## Required tasks
1. According to the forum thread on the volume minimization principle, which two quantities are held fixed in the energy minimization principle?
2. Continue the forum thread on the volume minimization principle, starting after its last sentence.

## Excerpt to read

┌──

Volume Minimization Principle?

Question

I know of two major extremum principles:

Entropy Maximization: for a specified $(U,V)$, the equilibrium state has a higher $S$ than all non-equilibrium states, i.e., equilibrium occurs at the maximum possible $S$

Energy Minimization: for a specified $(S,V)$, the equilibrium state has a lower $U$ than all non-equilibrium states, i.e., equilibrium occurs at the minimum possible $U$.

I have also derived:

Volume Minimization: for a specified $(S,U)$, the equilibrium has a lower $V$ than all non-equilibrium states, i.e., equilibrium occurs at the minimum possible $V$.

Why haven't I heard of this before? It seems rather academic, but no more so than the energy minimization principle...

For reference, my derivation is as follows. I can rearrange the fundamental relation: \begin{align} \text{d}U &= T \text{d}S - P \text{d} V \\ P \text{d}V &= T \text{d}S - \text{d}U \\ \text{d} V &= \frac{T}{P} \text{d} S - \frac{1}{P} \text{d} U \end{align}

Then I can show that $\left( \frac{\partial V}{\partial S}\right)_U = \frac{T}{P}$, which must be positive. This means that, for a given $U$, a plot of $V$ vs $S$ for equilibrium states (the line separating "non-equilibrium" from "impossible" states) has a positive slope. We know that points left of a given equilibrium are non-equilibrium points from the entropy maximization principle. If the slope is positive, points left of one equilibrium point are also above a different equilibrium point. This means that an equilibrium point also has the lowest possible $V$ for a given $U$ and $S$ (a diagram was helpful here, but I don't have one in digital form).

Answer 1

I think that is ok; only problem, V is usually a constraint from outside, while S cannot be controlled and floats freely to set itself to optimal value. In practice, it is difficult to keep constant U and specially S, while letting V find the equilibrium! A realization of your discovery may be this example:

Take a rarefied gas in a rectangular box, with no collision between molecules; they only bounces against the wall, perfectly as billiard balls. Say they have a preferential direction, they move faster in the $z$ direction than in $x, y$. Thus, there is more pressure on the walls perpendicular to $z$ than those against $x,y$. We can expand the box in the $z$ direction while compressing it in the $x,y$, such that no net work is done. We are stealing energy to the $z$ movement of molecules and putting it in the $x,y$, until $x, y, z$ components became equivalent.

└──

## Given records
┌──

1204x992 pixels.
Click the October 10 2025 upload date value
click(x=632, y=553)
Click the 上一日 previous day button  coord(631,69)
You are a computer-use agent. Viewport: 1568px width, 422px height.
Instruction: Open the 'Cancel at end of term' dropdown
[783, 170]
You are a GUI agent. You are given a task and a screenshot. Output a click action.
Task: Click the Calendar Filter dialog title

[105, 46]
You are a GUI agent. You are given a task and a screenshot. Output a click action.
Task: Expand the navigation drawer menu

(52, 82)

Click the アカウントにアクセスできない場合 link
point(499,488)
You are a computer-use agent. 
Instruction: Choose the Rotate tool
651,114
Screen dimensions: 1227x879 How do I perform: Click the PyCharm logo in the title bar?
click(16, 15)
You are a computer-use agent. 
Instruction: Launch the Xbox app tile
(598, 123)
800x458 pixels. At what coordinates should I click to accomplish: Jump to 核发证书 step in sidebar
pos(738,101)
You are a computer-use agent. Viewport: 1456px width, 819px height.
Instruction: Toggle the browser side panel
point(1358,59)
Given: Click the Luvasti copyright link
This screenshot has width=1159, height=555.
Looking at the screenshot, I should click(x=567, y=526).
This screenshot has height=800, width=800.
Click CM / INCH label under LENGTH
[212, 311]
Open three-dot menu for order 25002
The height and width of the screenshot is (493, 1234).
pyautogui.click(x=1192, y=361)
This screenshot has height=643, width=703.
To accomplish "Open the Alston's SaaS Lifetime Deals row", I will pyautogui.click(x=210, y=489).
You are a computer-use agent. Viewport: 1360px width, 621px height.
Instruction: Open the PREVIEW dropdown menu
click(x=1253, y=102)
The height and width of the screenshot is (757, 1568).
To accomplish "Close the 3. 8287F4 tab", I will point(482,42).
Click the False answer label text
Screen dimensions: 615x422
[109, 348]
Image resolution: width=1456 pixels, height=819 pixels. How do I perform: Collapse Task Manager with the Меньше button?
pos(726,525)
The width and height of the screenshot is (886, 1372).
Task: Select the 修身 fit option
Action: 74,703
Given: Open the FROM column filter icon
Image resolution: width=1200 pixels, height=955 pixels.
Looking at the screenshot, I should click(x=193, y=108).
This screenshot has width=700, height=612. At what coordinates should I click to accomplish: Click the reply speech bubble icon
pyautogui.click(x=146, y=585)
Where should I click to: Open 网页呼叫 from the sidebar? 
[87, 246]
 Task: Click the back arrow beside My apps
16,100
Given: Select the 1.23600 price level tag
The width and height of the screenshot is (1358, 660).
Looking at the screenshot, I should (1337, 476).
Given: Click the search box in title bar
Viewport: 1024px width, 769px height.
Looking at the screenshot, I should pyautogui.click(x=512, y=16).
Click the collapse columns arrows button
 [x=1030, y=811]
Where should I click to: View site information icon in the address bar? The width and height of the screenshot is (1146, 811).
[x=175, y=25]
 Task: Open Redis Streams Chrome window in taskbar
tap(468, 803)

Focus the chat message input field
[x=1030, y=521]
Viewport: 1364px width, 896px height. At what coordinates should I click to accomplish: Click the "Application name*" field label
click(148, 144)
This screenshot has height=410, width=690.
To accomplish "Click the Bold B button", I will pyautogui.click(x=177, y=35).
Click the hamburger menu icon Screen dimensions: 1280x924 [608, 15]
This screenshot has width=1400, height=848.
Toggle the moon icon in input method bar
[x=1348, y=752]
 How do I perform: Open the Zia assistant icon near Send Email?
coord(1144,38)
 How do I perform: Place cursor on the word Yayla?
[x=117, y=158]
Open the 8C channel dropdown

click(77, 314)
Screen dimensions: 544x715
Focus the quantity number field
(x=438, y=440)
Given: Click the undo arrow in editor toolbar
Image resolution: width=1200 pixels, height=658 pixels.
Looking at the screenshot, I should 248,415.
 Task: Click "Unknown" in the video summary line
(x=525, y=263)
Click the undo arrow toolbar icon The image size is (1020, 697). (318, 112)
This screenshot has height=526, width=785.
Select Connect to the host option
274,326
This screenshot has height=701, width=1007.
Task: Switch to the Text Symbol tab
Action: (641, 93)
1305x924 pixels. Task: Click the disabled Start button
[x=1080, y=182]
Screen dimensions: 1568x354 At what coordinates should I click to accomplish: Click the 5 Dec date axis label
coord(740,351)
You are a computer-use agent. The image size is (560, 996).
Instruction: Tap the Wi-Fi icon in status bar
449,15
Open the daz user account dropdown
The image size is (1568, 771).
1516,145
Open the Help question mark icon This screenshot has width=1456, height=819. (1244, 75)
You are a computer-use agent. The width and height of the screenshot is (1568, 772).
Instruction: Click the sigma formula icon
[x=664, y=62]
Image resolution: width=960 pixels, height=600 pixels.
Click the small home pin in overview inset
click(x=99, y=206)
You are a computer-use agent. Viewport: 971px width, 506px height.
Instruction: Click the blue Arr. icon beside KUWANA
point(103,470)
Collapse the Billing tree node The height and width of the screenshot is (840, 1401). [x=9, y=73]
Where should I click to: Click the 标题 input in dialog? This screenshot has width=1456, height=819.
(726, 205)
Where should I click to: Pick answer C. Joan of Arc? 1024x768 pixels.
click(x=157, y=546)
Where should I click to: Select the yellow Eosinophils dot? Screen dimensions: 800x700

└──

## Responses by task
1. Entropy $S$ and volume $V$ are held fixed.

2.
We should have ended up with same energy $U$ (no external work) and same entropy $S$ (since there are no collisions between molecules, no relaxation mechanism). However the velocity distribution is now uniform in $x, y, z$, which has a larger entropy contribution than the initial $z$-oriented. There has been a decrease in entropy contribution from the volume, meaning the volume has shrinked.

Is the status reached an equilibrium? I don't know. Since at $U, S$ constant we must have $PdV=0 $, and we want to move $V$, I tried to invent an example that start with $P$ not uniform (molecules moving around $z$).

Answer 2

All 3 corollaries are valid. I think the reason why it is not mentioned even is the fact of its limited applicability compared to the maximum entropy principle. Most books of physical chemistry don't even mention the energy minimum principle. Suppose that a system undergoes a change at constant U like the isotermal expansion of a ideal gas inside an isolated vessel at constant V. How can You establish if the system has attained the equilibrium using the energy/volume corollaries? U and V are at a minimum since the beginning of the expansion... Same thing for all isochoric/isoenergetic transformations. It is the entropy the true indicator that allows to follow the evolution of a system toward equilibrium.

The proof of the equivalence of the two extremum criteria for S and U can be formulated either as a physical or mathematical argument.

1. $dS_{U,V , n_i} = 0$
2. $d^2 S_{U,V, n_i} \le 0$

the first equation says that the first derivative vanishes at an extremum, whereas the second one says that, if the second derivative is negative at the extremum, then the extremum is a maximum.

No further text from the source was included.